In the backdrop of these optimistic forecasts, the telecommunications behemoth’s fourth-quarter performance showcased a nuanced narrative. Despite posting a net profit of EUR1.83 billion, marking a decline from the previous year’s EUR1.99 billion, Deutsche Telekom demonstrated resilience amidst challenging market conditions. While overall revenue experienced a marginal downturn of 1.3%, amounting to EUR29.37 billion, the silver lining emerged in the form of service revenue, which witnessed a commendable uptick of 0.7%. This uptrend was notably driven by robust growth in the domestic German market and other strategic European regions, effectively offsetting the slight decline observed in the U.S. market.

Delving deeper into the financial landscape, Deutsche Telekom’s quarterly adjusted EBITDA after leases exhibited a modest uptick of 0.5%, reaching EUR10.01 billion. These figures, while reflective of a resilient operational performance, underscore the company’s adept navigation through a dynamic and competitive industry landscape.

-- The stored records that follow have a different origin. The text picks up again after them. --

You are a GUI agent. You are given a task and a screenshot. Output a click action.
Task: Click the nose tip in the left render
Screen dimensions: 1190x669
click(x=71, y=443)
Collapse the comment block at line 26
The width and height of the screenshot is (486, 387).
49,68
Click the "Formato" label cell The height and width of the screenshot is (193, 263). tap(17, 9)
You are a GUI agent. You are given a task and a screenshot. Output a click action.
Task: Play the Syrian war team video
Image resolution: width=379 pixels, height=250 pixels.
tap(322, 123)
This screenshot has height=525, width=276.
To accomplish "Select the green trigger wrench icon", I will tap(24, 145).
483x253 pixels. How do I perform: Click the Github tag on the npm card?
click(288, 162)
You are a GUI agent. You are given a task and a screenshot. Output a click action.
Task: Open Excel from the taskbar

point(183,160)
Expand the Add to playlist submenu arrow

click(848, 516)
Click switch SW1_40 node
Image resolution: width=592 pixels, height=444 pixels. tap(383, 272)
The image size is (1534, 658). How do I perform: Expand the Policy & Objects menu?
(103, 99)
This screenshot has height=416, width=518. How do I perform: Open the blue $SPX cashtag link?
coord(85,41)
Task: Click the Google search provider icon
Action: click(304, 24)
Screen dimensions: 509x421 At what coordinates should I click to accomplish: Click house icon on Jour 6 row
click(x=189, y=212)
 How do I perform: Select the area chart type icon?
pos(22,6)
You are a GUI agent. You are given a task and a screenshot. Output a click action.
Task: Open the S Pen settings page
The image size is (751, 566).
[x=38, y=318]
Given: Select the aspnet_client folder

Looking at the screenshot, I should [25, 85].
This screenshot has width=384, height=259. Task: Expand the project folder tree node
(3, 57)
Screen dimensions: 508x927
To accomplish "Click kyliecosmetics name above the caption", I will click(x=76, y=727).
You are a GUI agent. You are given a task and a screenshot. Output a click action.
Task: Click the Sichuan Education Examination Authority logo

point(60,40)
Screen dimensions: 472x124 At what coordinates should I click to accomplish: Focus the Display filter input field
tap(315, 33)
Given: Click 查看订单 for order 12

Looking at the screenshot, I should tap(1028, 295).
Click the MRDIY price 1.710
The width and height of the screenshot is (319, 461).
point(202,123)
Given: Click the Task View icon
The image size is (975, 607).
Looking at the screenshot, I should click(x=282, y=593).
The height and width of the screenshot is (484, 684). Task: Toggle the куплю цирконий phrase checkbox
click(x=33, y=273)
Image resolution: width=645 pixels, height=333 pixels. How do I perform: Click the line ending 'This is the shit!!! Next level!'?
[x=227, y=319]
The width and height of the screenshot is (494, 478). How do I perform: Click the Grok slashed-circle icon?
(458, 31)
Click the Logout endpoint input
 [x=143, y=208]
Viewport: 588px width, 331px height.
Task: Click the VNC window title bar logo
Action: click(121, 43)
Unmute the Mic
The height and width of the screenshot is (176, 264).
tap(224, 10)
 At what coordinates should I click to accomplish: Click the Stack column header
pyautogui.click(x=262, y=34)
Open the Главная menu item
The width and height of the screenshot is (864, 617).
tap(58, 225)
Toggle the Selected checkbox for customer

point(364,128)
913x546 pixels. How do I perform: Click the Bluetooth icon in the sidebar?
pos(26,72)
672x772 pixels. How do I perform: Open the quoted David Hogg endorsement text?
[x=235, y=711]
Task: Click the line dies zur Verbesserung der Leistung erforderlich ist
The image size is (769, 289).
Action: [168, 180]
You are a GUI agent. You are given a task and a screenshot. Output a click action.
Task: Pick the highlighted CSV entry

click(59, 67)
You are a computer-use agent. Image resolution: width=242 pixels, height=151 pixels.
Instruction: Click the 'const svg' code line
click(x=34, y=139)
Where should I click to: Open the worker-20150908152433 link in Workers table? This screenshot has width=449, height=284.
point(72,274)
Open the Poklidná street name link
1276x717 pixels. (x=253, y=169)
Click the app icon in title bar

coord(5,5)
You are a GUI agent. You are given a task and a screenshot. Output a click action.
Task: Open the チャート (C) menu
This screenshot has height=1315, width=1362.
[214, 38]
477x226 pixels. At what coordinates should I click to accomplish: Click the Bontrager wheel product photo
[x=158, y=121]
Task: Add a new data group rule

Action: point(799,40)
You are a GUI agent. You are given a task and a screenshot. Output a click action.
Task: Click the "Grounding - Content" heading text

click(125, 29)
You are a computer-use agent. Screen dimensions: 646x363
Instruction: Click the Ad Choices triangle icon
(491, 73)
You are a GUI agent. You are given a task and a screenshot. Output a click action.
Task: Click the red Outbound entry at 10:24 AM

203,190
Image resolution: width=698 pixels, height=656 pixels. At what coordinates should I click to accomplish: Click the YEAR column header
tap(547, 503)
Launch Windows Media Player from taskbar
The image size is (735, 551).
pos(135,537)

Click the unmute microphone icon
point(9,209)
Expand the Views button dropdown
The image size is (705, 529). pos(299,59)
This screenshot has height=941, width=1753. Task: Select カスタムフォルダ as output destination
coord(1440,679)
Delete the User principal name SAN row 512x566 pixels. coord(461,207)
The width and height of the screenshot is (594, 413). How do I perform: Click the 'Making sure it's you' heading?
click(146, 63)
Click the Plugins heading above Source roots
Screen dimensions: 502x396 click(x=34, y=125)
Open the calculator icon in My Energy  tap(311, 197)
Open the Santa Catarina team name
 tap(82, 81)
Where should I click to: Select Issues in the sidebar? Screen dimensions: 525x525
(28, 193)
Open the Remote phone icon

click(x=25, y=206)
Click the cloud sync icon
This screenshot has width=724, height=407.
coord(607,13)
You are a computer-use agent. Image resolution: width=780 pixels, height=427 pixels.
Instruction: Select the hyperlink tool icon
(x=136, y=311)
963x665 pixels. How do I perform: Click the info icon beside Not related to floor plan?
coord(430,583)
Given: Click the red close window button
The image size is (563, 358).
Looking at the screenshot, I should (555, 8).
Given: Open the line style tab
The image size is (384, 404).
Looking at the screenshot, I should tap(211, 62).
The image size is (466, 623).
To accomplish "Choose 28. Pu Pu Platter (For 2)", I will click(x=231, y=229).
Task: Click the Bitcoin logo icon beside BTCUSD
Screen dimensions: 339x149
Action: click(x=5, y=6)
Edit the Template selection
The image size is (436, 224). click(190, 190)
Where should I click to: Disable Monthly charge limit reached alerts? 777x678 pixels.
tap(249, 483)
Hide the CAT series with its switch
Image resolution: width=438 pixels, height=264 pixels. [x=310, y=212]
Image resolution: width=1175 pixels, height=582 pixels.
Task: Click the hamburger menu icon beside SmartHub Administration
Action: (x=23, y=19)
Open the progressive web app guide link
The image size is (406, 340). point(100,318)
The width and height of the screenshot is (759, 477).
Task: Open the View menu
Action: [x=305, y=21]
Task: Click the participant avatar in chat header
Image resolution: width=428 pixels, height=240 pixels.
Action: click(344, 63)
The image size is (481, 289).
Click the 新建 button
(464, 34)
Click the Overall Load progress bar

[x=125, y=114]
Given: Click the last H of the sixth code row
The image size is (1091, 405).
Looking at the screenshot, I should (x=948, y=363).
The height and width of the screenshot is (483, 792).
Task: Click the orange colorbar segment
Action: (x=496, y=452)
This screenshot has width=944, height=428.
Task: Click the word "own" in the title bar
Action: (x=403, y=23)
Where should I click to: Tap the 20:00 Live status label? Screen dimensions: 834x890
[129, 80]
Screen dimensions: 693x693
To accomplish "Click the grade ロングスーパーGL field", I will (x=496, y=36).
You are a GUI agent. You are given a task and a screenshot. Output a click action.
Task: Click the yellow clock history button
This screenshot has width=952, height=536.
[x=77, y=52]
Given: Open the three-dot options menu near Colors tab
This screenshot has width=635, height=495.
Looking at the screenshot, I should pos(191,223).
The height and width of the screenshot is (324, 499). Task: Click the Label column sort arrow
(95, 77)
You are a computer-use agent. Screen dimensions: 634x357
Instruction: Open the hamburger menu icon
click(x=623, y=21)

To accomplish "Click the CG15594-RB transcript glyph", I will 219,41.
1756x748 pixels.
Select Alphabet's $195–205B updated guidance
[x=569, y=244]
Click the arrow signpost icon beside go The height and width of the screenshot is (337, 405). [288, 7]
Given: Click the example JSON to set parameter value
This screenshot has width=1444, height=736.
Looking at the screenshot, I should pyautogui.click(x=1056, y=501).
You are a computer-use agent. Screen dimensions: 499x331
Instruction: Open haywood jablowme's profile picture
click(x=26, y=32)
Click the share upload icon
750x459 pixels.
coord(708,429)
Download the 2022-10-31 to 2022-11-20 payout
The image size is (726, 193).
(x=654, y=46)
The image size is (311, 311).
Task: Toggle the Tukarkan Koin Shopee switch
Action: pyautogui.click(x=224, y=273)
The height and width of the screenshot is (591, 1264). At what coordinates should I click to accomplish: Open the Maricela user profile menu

Analysts’ consensus estimates, juxtaposed against Deutsche Telekom’s actual performance, provide insightful context. Forecasts anticipated a net profit of EUR1.63 billion, adjusted EBITDA after leases of EUR10.07 billion, and revenue totaling EUR28.49 billion. The company’s ability to surpass these expectations, albeit within a margin of nuance, attests to its strategic agility and operational prowess in delivering value to shareholders amidst evolving market dynamics.